Je tiens tout d'abord à rappeler l'engagement du Gouvernement en faveur de la sécurité, politique prioritaire conformément à la volonté du Président de la République.

À cet égard, il convient de prendre toute la mesure des arbitrages rendus. Alors que dans tous les ministères hors Justice, Education nationale et Intérieur pour sa mission de sécurité, l'effort de réduction de la dépense publique est majeur, le budget du ministère est stabilisé et les moyens de la police et de la gendarmerie sont renforcés, tant sur le plan des effectifs que sur celui des moyens de fonctionnement et d'investissement, j'y reviendrai.

Pour mémoire, je rappelle qu'entre 2002 et 2011, la dépense publique a crû à un rythme annuel moyen de 2%, et +1,7% par an en moyenne entre 2007 et 2011. En 2014, nous avions limité cette croissance en volume à 0,9%. En 2015, la croissance de la dépense publique se limitera à +0,2% en volume, soit un effort historique.

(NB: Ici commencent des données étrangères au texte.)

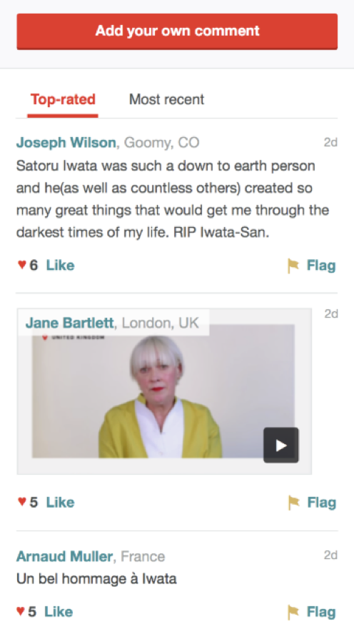Screen dimensions: 354x629
Task: Switch to the Most recent tab
Action: pos(166,99)
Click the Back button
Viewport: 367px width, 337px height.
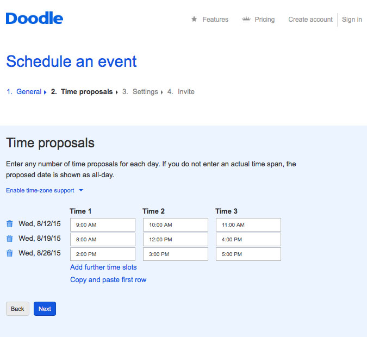tap(17, 309)
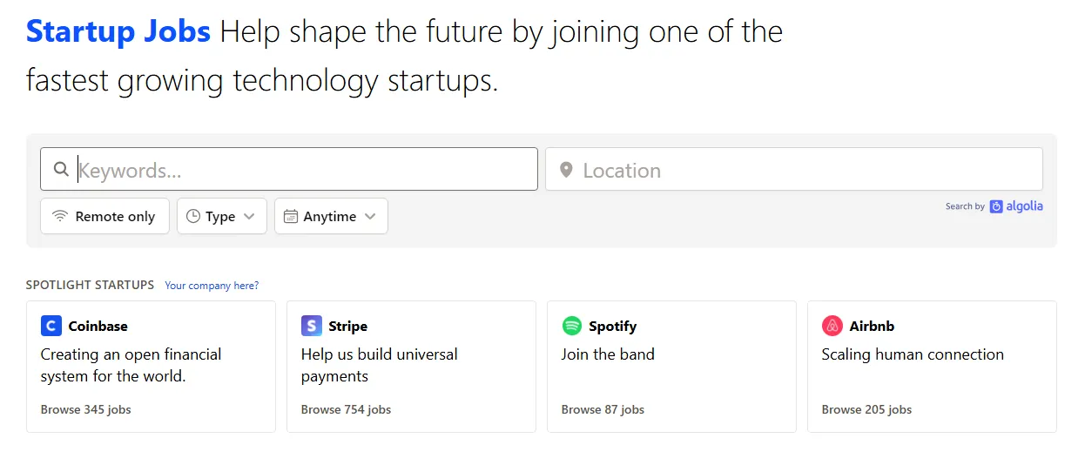Click the Coinbase logo icon
The image size is (1085, 472).
[51, 326]
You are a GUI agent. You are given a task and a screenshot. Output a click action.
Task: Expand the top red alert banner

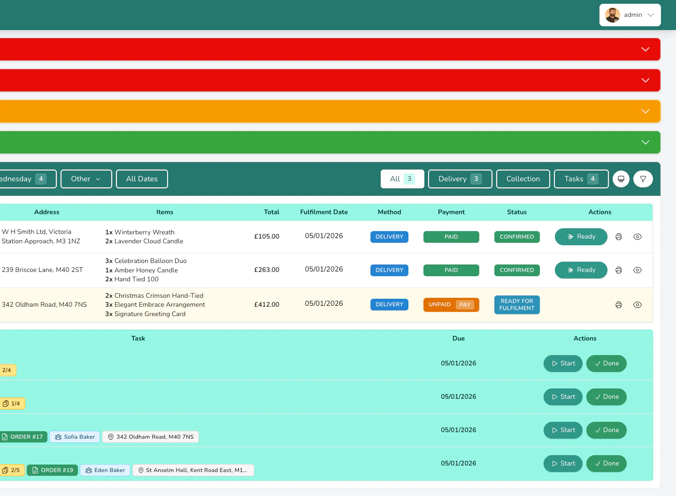point(645,49)
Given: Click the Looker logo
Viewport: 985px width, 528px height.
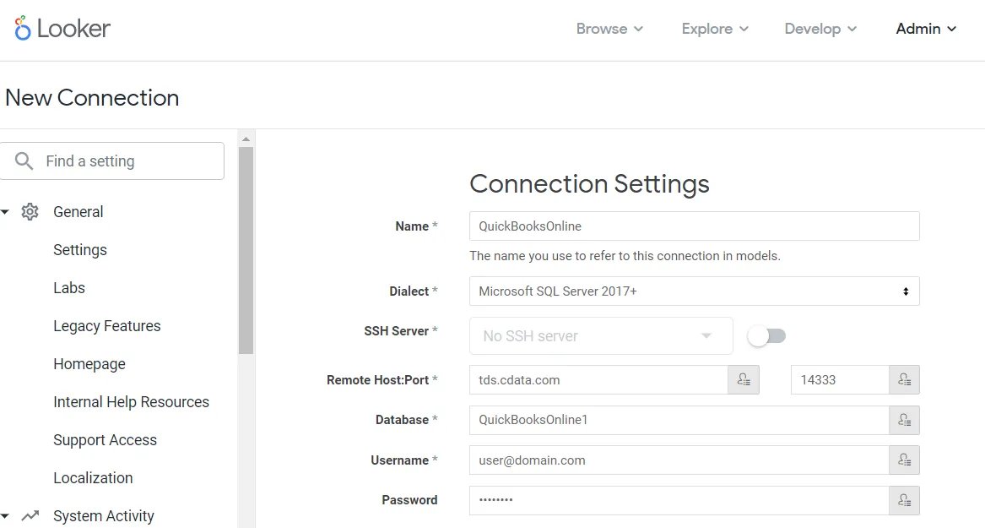Looking at the screenshot, I should tap(62, 29).
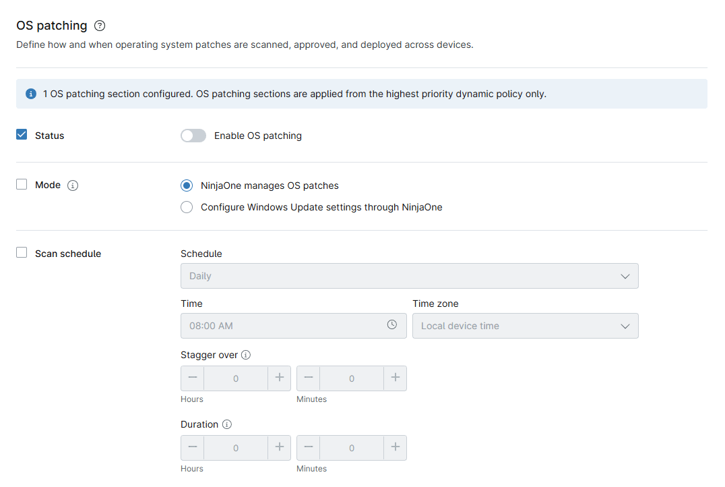
Task: Increase Duration hours value
Action: [x=279, y=447]
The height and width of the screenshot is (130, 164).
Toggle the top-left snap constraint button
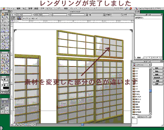pos(3,102)
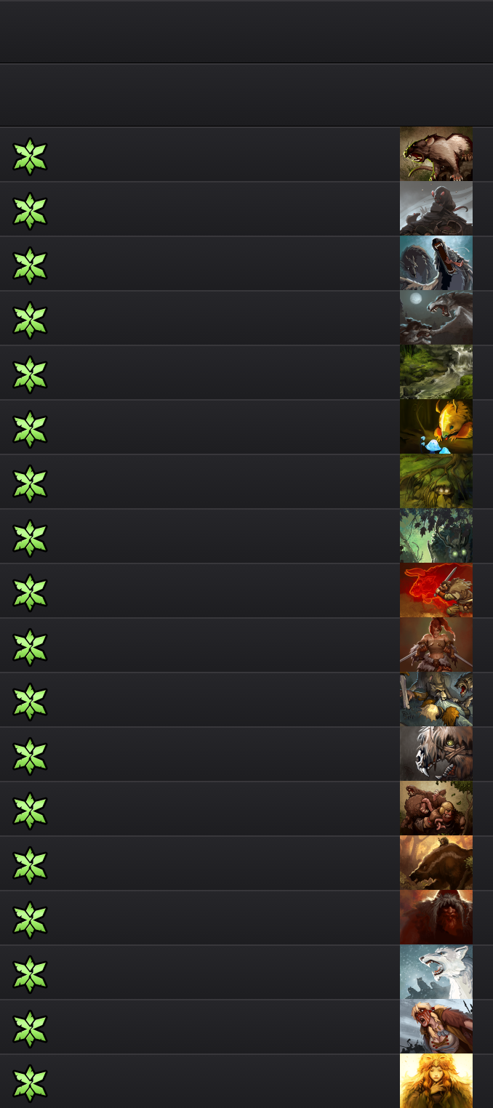Click the fiery red bull spirit thumbnail
Image resolution: width=493 pixels, height=1108 pixels.
436,590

Dans ce contexte, je me suis battu pour que le ministère de l'intérieur bénéficie d'un budget en légère hausse de 43 millions d'euros avant transferts par rapport à la LFI 2014. Ce n'est pas le signe d'une volonté de nous exonérer de l'effort demandé à tous -je ne l'aurais pas permis. C'est en revanche le signe fort de ce que notre ministère reste au coeur des priorités du Gouvernement. Pour parvenir à ce résultat, nous avons proposé des économies reposant sur des réformes structurelles destinées à préserver nos capacités opérationnelles et réaliser les investissements nécessaires pour préparer l'avenir. Il est marqué par un esprit de responsabilité qui vise à la fois à participer à l'effort collectif mais à conserver notre capacité à mettre en oeuvre des réforme essentielles, qu'il s'agisse de la réforme de l'Etat et de la carte des territoires ou encore de la réforme de l'asile.

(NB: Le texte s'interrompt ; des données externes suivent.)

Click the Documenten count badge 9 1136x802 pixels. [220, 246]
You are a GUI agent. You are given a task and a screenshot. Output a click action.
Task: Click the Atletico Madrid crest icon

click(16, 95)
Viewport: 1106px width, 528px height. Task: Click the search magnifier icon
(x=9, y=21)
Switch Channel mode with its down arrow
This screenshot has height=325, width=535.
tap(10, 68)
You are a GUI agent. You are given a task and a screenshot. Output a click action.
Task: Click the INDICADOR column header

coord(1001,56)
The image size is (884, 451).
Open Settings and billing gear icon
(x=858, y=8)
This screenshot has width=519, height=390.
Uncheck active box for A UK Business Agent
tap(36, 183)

S'agissant plus particulièrement de la mission « Sécurités », les crédits de paiement sont en hausse entre 2014 et 2015 de +0,43%, soit une stabilisation, à un niveau de 12,2 milliards d'euros hors dépenses de pensions et de 18,2 milliards d'euros en incluant ces dépenses.

Dans ce cadre contraint, j'ai d'abord et avant tout souhaité, et obtenu, que les forces de sécurité continuent de se voir garantir des créations d'emplois nettes, de 405 effectifs en 2015, dont 162 pour la gendarmerie. Ces créations nettes se poursuivront à un rythme au moins identique d'ici 2017. La moitié de ces créations nettes sera faite par des recrutements de personnels titulaires.

Dans la gendarmerie, tous les départs en retraite des sous-officiers seront naturellement remplacés. Globalement, en 2015, 2 917 sous-officiers et 5 768 gendarmes-adjoints volontaires seront recrutés, auxquels s'ajouteront 612 recrutements civils. Au total, ce sont 9 488 personnels qui seront recrutés.

Grâce aux créations nettes dans la police comme dans la gendarmerie, ce Gouvernement a inversé la tendance observée entre 2007 et 2012 sur le plan des effectifs, lorsque 7 000 emplois étaient supprimés dans la police et 6 700 dans la gendarmerie. Il a mis fin à cette « autre politique du chiffre » en stoppant l'hémorragie et en reprenant les recrutements dans la police et dans la gendarmerie.

Je tiens à insister sur le contexte dans lequel s'inscrit cet effort : la stabilisation des effectifs de l'Etat grâce à la suppression, hors Education nationale, Justice et Sécurités, de 11 879 postes dans les autres ministères. Au sein même de ce ministère, en dehors de la mission « Sécurités », les effectifs seront réduits.

Cet effort permettra à l'ensemble des forces de l'ordre de renforcer ses effectifs opérationnels pour assurer des missions qui sont plus que jamais au coeur des préoccupations de nos concitoyens, alors que les menaces sont à la fois multiples et particulièrement aiguës. Cette volonté du Président de la République, traduite en acte, se décline dans les priorités que j'ai assignées à notre action, notamment en termes de lutte contre le terrorisme, d'action ciblée à travers le renforcement des zones de sécurité prioritaires et dans les circonscriptions les plus sollicitées.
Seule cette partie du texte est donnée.